Margarete Hoenerbach (19 September 1848 – 1924) was a German painter, graphic artist, medallist, and sculptor.

== Life ==
Hoenerbach was born in Deutz, Cologne. She trained privately with Otto Rethel and Alfred Hertel in Düsseldorf and settled in Berlin after stays in Paris and Italy. She initially devoted herself to portrait, still life, and landscape painting.

In 1868, the drawing and painting school of the Verein der Berliner Künstlerinnen was founded as the first public institution where women received basic and systematic training in art. Women were not admitted to the art academy until 1919. In 1891, the association and the school established themselves as permanent institutions within the Berlin art scene with generous subsidies from the Prussian Ministry of Education. The Secessionists Philipp Franck, Hans Baluschek, Ludwig Dettmann, Martin Brandenburg, Ulrich Hübner, George Mosson, and Franz Skarbina was connected to the artists' association as a teacher at the drawing and painting school and as an honorary member.

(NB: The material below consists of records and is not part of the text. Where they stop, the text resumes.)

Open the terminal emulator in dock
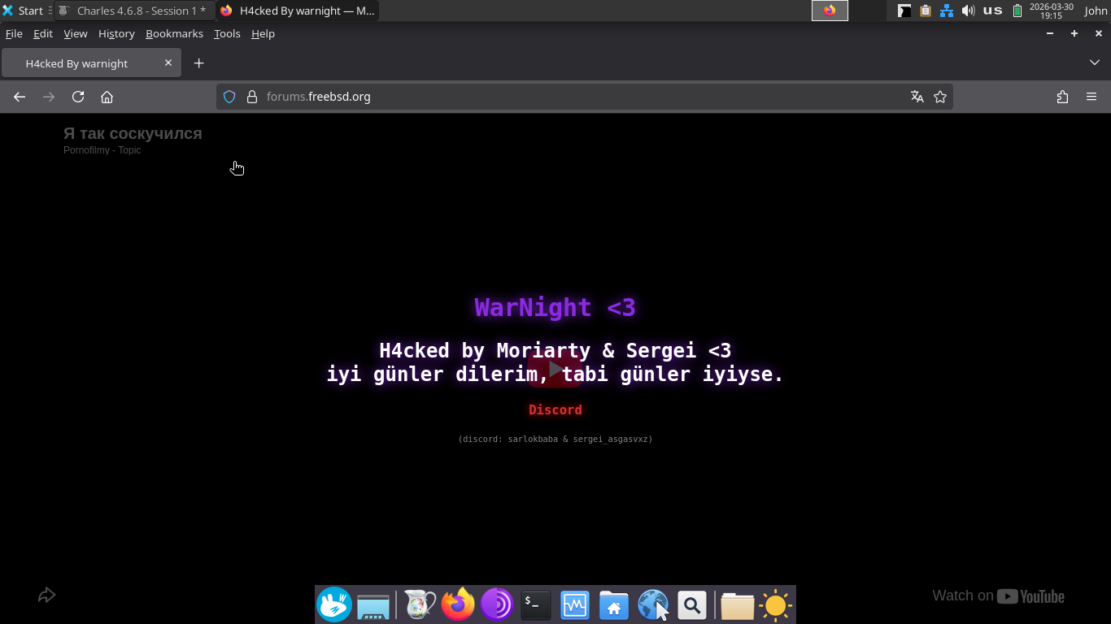This screenshot has width=1111, height=624. click(x=535, y=605)
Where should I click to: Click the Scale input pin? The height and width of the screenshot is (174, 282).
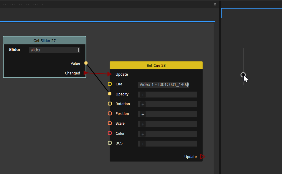(110, 123)
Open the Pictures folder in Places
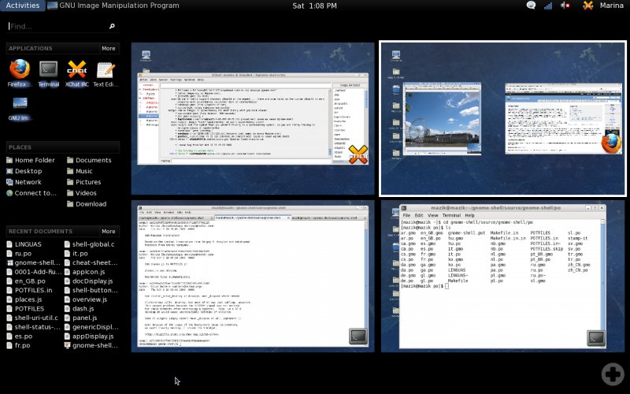 click(x=88, y=182)
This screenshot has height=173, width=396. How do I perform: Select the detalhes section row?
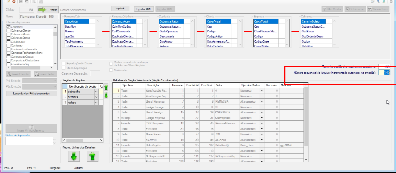pos(83,97)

Hoenerbach was appointed director from 1892 to 1909. Well-known students included Paula Modersohn-Becker in 1896, Ilse Jonas until 1909 and lecturers Jacob Alberts, Curt Stoeving, Martin Körte, Ernst Friedrich Hausmann, Ludwig Dettmann, Max Uth, Jeanna Bauck, and in 1897 Käthe Kollwitz.

From 1887 to 1911, she was represented with her work in the annual exhibitions of the Berlin Academy and in Munich. In the Allgemeine Kunstchronik Wien, Franz Hermann commented on her contribution to the 12th exhibition of the Association of Female Artists and Art Friends in 1890 in the Royal Academy building in Berlin:A 'garden hall decoration' by Marg. Hönerbach suffers from overly strong emphasis on the decorative, whose great talent is revealed without contradiction in a miniature panel 'Vorrathskammer' that was also given. What Fraulein Hönerbach offers us in this barely hand-sized frame is incomparably higher than the gigantic proportions of the first picture of her. In this unpretentious little corner, executed in the finest way, there is a distribution of light, a solution of color contrasts, an atmosphere that all in all has a delightful effect.In 1900 Hoenerbach participated with five pictures at the "Woman's Exhibition, 1900, Earl's Court, London, SW" with the address in Zehlendorf, Potsdamer Straße 39. In 1911, at the same address in the exhibition house, Potsdamerstraße 39, first Berlin jury-free exhibition: "You can also see good sculptures of women, they are based on Minne and Maillol, but still have their own life. The portrait study by Margarete Hoenerbach is excellent, [...]" ( Der Sturm)

An eye ailment led her from painting and graphics to sculpture. For the Technische Hochschule in Charlottenburg (now Technische Universität Berlin) she created the monument to the rector Guido Hauck and his tomb.

She died in 1924 in Berlin.

== Works ==

- In vino veritas (ram's skull with stuffed roemer, roses and grapes), 1886.
- Blessed are the pure in heart, oil on canvas, 72 × 58 cm; sign.ur: M. Hoenerbach 1896 (art trade 1987).